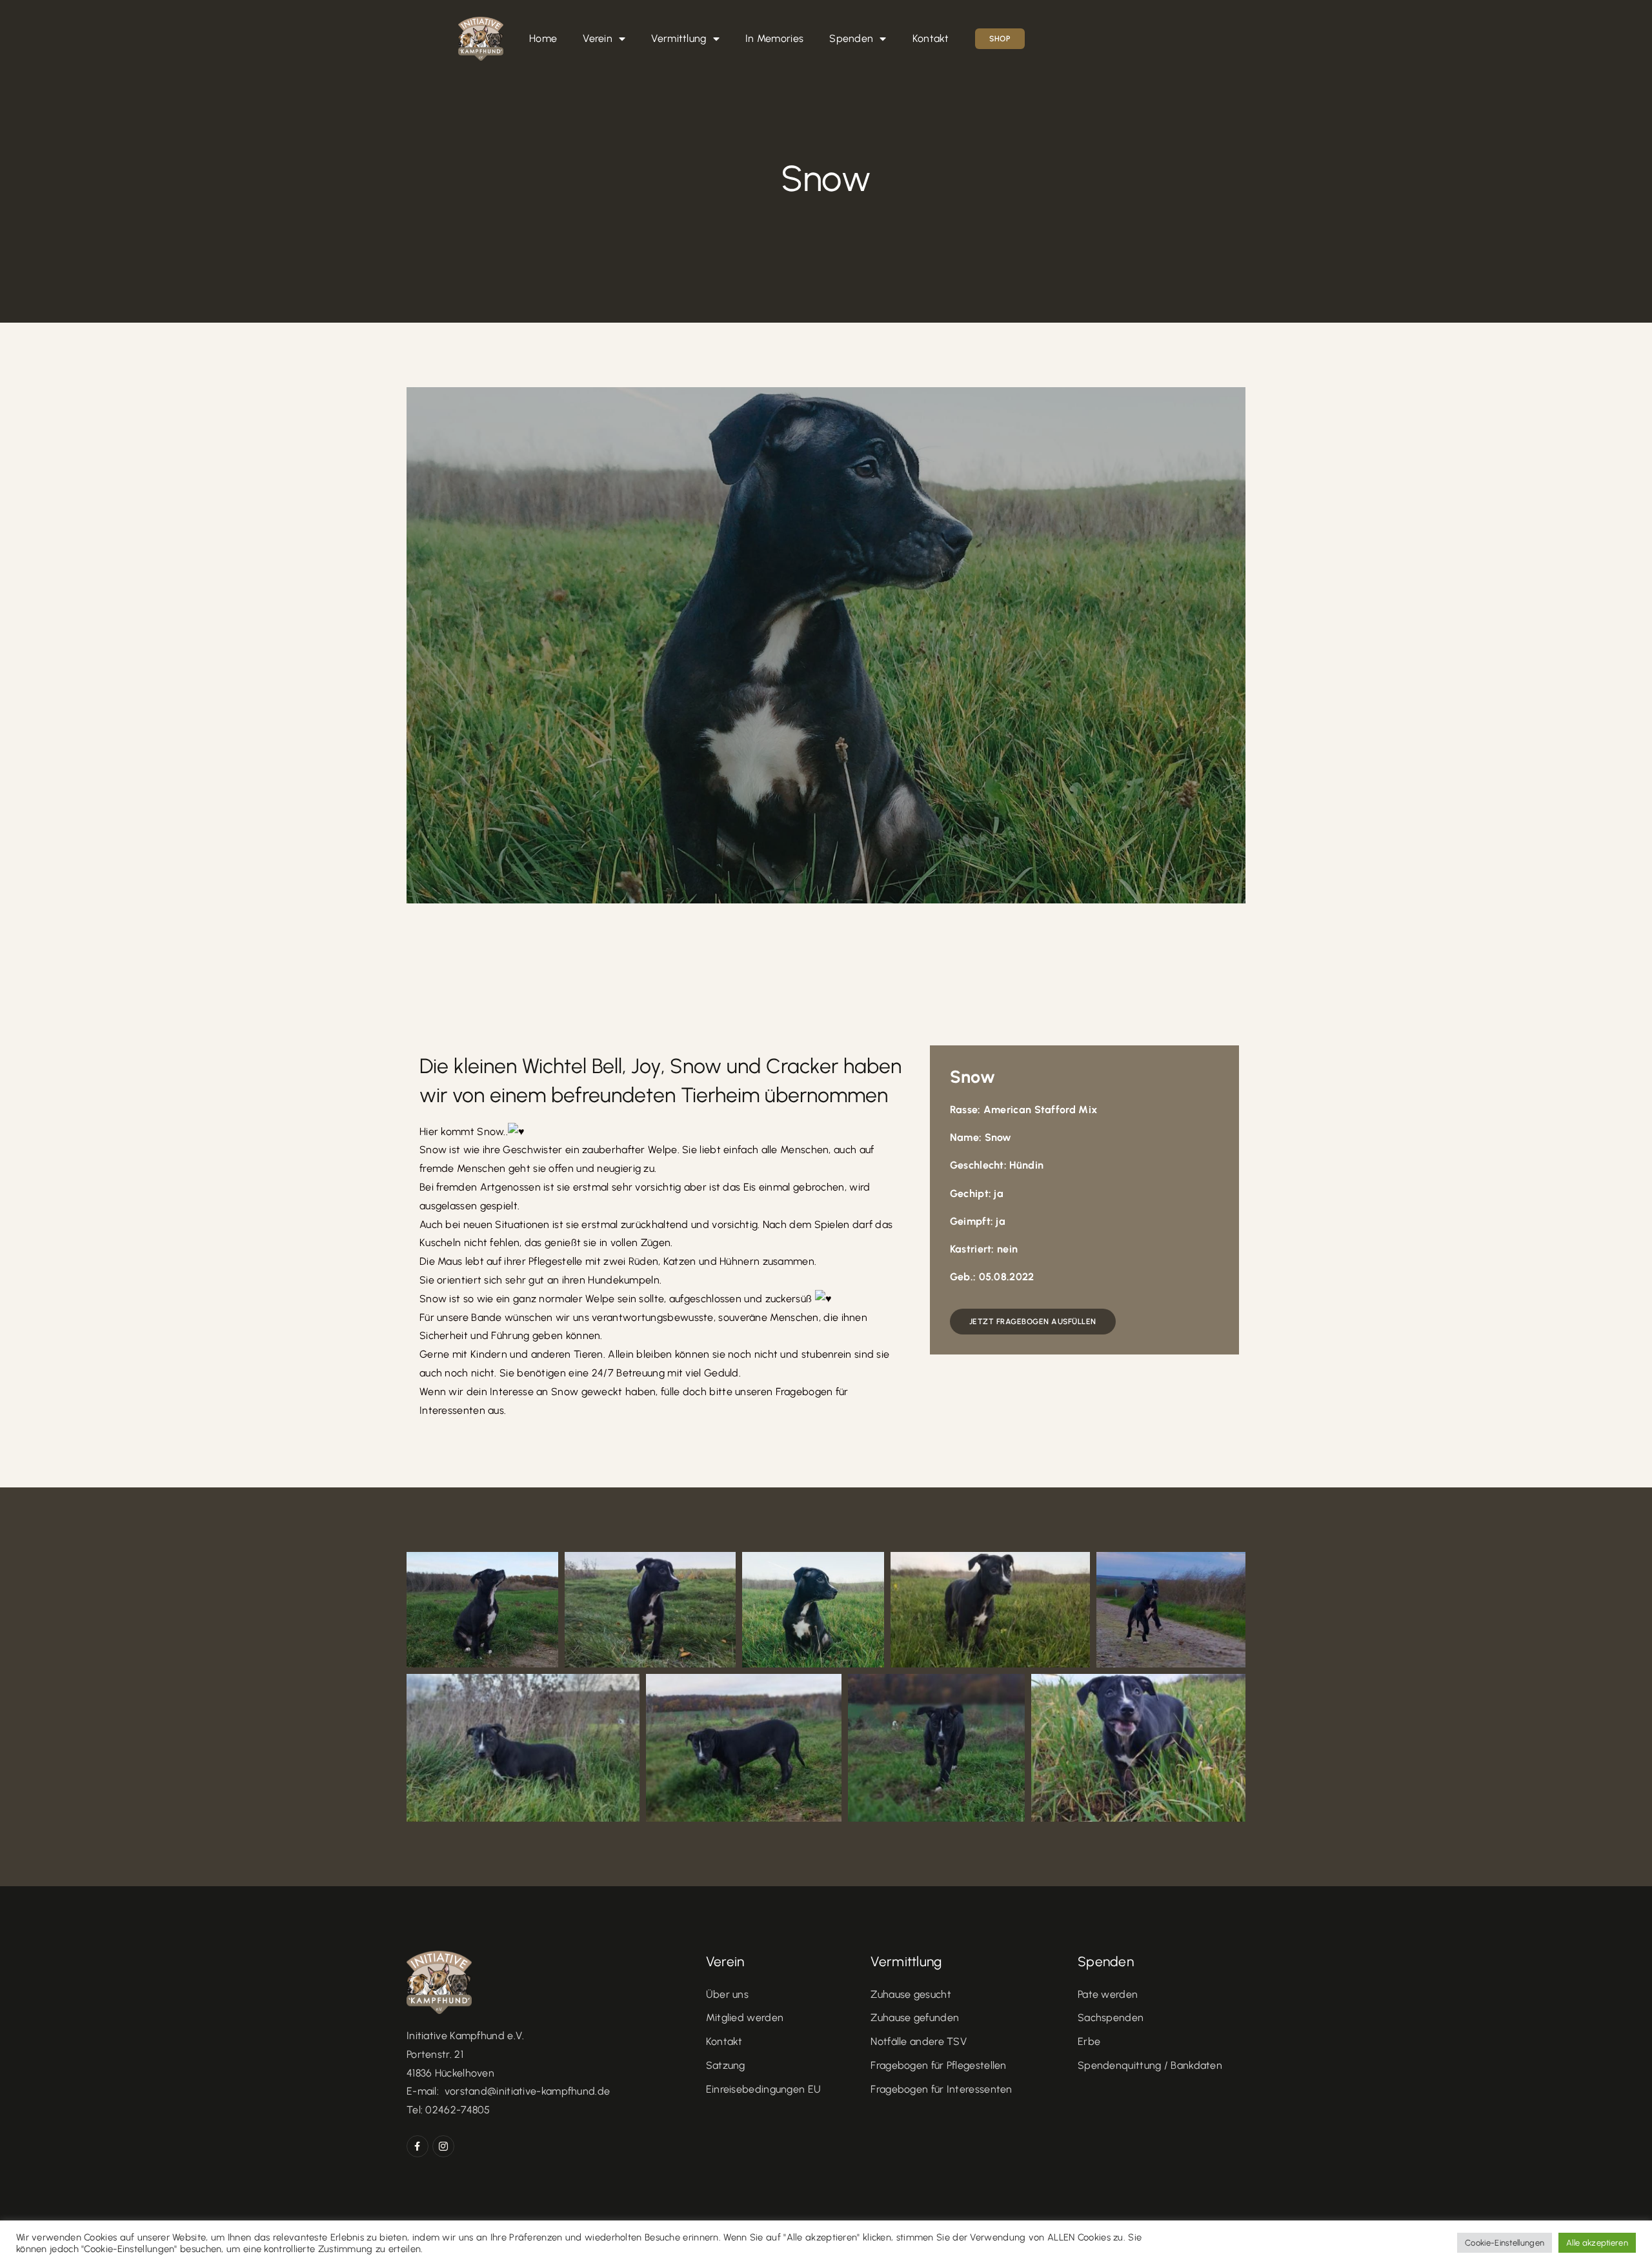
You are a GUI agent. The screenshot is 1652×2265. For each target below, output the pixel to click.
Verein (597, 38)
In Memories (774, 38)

--

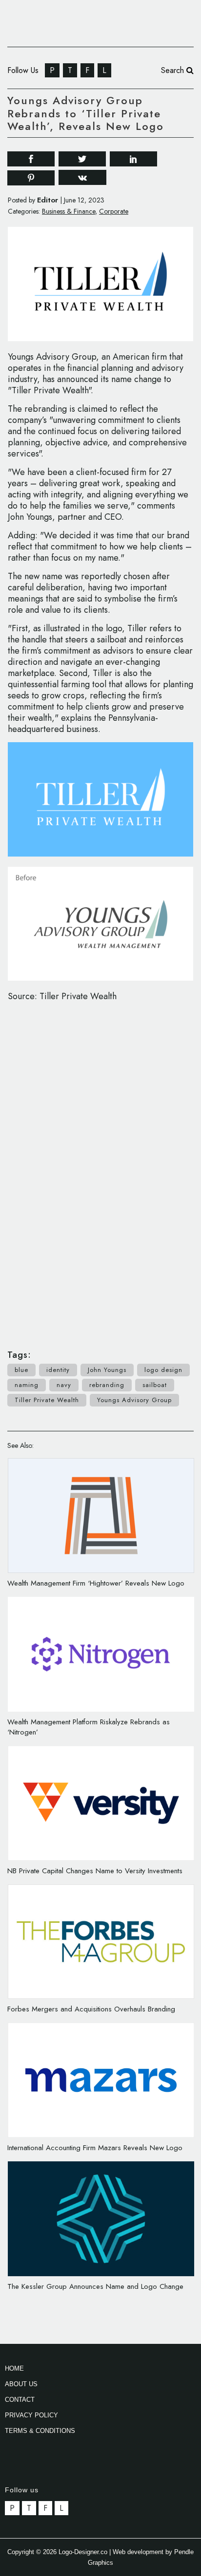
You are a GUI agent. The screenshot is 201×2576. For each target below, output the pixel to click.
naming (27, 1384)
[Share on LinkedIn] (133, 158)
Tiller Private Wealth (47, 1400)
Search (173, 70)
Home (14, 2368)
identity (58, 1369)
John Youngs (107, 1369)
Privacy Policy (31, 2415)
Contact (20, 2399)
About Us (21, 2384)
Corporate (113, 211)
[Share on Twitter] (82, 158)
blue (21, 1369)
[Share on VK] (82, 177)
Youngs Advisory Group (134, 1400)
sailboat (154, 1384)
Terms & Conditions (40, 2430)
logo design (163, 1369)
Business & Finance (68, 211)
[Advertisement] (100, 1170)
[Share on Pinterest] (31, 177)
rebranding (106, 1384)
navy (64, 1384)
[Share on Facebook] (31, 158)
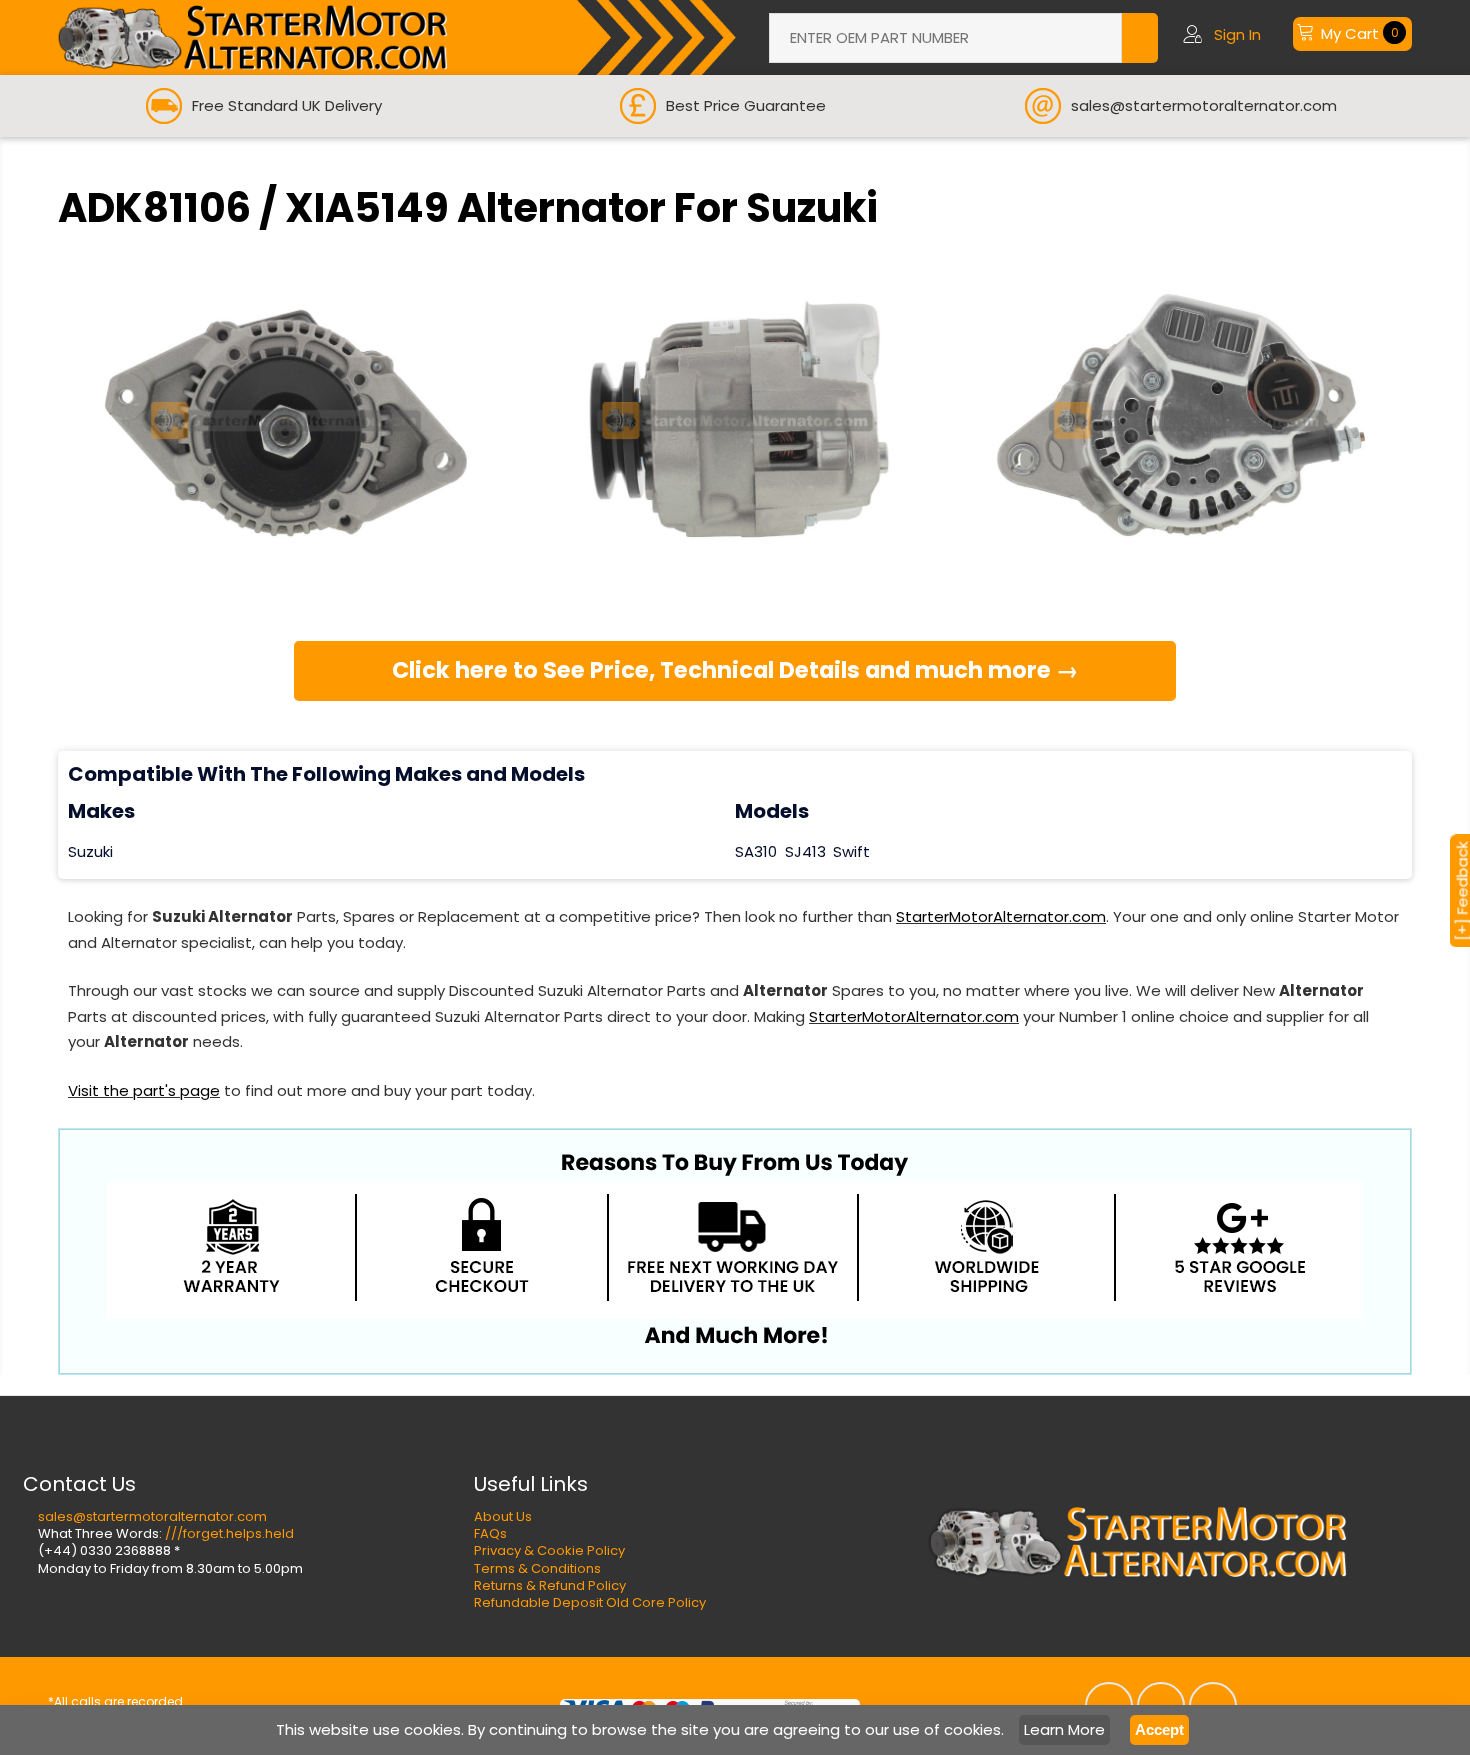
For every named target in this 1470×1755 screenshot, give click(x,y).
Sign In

■ Aim of the task
Give the exact lines, and only those, from the line containing "You are a GUI agent. The screenshot is 1652×2265." through the line containing "In Memories (774, 38)" in the entries above.

■ Response area
You are a GUI agent. The screenshot is 1652×2265. For each target below, output the pixel to click.
Verein (597, 38)
In Memories (774, 38)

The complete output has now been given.